Exercise prompt => Every entry must be transcribed exactly as written.

Stored data entries
=====
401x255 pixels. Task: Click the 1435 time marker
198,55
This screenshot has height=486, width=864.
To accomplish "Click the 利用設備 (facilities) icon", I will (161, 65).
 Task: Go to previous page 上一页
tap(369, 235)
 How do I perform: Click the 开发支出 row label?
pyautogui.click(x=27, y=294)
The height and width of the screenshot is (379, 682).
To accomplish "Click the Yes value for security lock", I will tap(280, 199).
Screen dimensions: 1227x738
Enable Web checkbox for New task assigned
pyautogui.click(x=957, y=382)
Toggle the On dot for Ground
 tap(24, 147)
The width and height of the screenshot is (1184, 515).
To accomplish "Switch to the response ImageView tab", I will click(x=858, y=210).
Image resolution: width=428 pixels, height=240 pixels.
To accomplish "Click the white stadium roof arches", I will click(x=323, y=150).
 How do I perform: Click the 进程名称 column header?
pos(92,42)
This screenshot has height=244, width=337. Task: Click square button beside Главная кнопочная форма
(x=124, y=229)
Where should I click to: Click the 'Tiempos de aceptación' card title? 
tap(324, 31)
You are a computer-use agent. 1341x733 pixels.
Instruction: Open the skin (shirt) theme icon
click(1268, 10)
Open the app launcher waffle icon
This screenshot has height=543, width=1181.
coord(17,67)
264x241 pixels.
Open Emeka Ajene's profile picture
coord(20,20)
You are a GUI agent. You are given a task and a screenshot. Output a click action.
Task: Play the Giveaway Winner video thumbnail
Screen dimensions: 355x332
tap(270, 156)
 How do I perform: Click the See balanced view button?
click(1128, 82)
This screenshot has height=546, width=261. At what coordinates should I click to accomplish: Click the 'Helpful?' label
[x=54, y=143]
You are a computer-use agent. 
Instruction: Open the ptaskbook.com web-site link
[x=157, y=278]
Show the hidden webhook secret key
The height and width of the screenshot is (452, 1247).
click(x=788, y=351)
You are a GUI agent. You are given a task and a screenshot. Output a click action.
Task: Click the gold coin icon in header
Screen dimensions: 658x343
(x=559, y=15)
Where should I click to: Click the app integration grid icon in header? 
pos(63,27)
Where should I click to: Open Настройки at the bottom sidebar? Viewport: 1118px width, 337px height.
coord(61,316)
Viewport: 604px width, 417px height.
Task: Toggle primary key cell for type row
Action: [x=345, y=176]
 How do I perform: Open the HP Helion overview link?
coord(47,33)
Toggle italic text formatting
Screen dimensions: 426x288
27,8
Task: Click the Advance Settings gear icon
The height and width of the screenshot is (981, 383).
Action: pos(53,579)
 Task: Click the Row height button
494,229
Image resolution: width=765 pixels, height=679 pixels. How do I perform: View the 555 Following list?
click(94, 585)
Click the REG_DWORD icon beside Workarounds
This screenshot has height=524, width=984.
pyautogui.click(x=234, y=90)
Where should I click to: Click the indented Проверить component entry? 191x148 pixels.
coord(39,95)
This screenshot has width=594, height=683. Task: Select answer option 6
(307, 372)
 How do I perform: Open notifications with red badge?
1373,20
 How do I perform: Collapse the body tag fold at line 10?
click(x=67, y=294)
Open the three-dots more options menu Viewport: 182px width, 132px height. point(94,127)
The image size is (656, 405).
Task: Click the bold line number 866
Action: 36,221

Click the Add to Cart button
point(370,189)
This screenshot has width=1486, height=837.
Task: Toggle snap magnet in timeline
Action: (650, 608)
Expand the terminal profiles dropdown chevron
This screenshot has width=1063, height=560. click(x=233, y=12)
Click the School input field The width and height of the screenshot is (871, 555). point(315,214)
=====
Result for this exercise =>
401x255 pixels. Task: Click the 1435 time marker
198,55
This screenshot has height=486, width=864.
To accomplish "Click the 利用設備 (facilities) icon", I will (161, 65).
 Task: Go to previous page 上一页
tap(369, 235)
 How do I perform: Click the 开发支出 row label?
pyautogui.click(x=27, y=294)
The height and width of the screenshot is (379, 682).
To accomplish "Click the Yes value for security lock", I will tap(280, 199).
Screen dimensions: 1227x738
Enable Web checkbox for New task assigned
pyautogui.click(x=957, y=382)
Toggle the On dot for Ground
 tap(24, 147)
The width and height of the screenshot is (1184, 515).
To accomplish "Switch to the response ImageView tab", I will click(x=858, y=210).
Image resolution: width=428 pixels, height=240 pixels.
To accomplish "Click the white stadium roof arches", I will click(x=323, y=150).
 How do I perform: Click the 进程名称 column header?
pos(92,42)
This screenshot has height=244, width=337. Task: Click square button beside Главная кнопочная форма
(x=124, y=229)
Where should I click to: Click the 'Tiempos de aceptación' card title? 
tap(324, 31)
You are a computer-use agent. 1341x733 pixels.
Instruction: Open the skin (shirt) theme icon
click(1268, 10)
Open the app launcher waffle icon
This screenshot has height=543, width=1181.
coord(17,67)
264x241 pixels.
Open Emeka Ajene's profile picture
coord(20,20)
You are a GUI agent. You are given a task and a screenshot. Output a click action.
Task: Play the Giveaway Winner video thumbnail
Screen dimensions: 355x332
tap(270, 156)
 How do I perform: Click the See balanced view button?
click(1128, 82)
This screenshot has height=546, width=261. At what coordinates should I click to accomplish: Click the 'Helpful?' label
[x=54, y=143]
You are a computer-use agent. 
Instruction: Open the ptaskbook.com web-site link
[x=157, y=278]
Show the hidden webhook secret key
The height and width of the screenshot is (452, 1247).
click(x=788, y=351)
You are a GUI agent. You are given a task and a screenshot. Output a click action.
Task: Click the gold coin icon in header
Screen dimensions: 658x343
(x=559, y=15)
Where should I click to: Click the app integration grid icon in header? 
pos(63,27)
Where should I click to: Open Настройки at the bottom sidebar? Viewport: 1118px width, 337px height.
coord(61,316)
Viewport: 604px width, 417px height.
Task: Toggle primary key cell for type row
Action: [x=345, y=176]
 How do I perform: Open the HP Helion overview link?
coord(47,33)
Toggle italic text formatting
Screen dimensions: 426x288
27,8
Task: Click the Advance Settings gear icon
The height and width of the screenshot is (981, 383).
Action: pos(53,579)
 Task: Click the Row height button
494,229
Image resolution: width=765 pixels, height=679 pixels. How do I perform: View the 555 Following list?
click(94, 585)
Click the REG_DWORD icon beside Workarounds
This screenshot has height=524, width=984.
pyautogui.click(x=234, y=90)
Where should I click to: Click the indented Проверить component entry? 191x148 pixels.
coord(39,95)
This screenshot has width=594, height=683. Task: Select answer option 6
(307, 372)
 How do I perform: Open notifications with red badge?
1373,20
 How do I perform: Collapse the body tag fold at line 10?
click(x=67, y=294)
Open the three-dots more options menu Viewport: 182px width, 132px height. point(94,127)
The image size is (656, 405).
Task: Click the bold line number 866
Action: 36,221

Click the Add to Cart button
point(370,189)
This screenshot has width=1486, height=837.
Task: Toggle snap magnet in timeline
Action: (650, 608)
Expand the terminal profiles dropdown chevron
This screenshot has width=1063, height=560. click(x=233, y=12)
Click the School input field The width and height of the screenshot is (871, 555). point(315,214)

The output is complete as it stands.